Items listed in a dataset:
+---+

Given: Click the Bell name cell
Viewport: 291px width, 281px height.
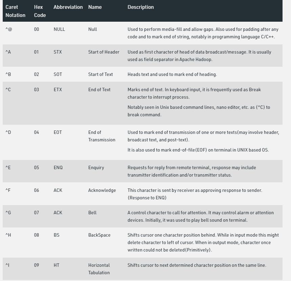Looking at the screenshot, I should coord(92,213).
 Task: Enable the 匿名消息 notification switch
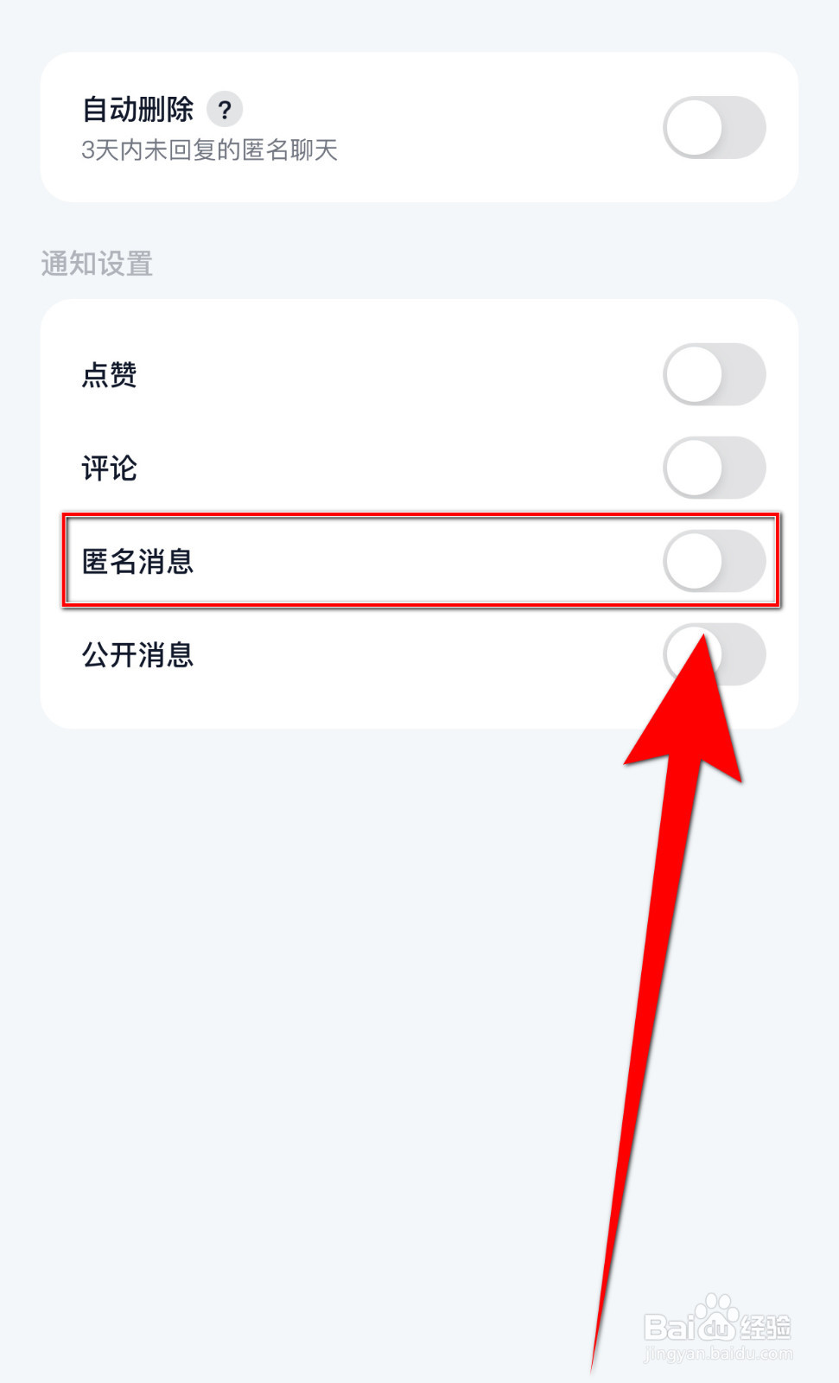pyautogui.click(x=715, y=561)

+---+

▶ **TASK PROMPT**
Repeat every entry above precisely, leaving each picture out.

▶ **FINISHED EXERCISE**
Given: Click the Bell name cell
Viewport: 291px width, 281px height.
Looking at the screenshot, I should coord(92,213).
 Task: Enable the 匿名消息 notification switch
pyautogui.click(x=715, y=561)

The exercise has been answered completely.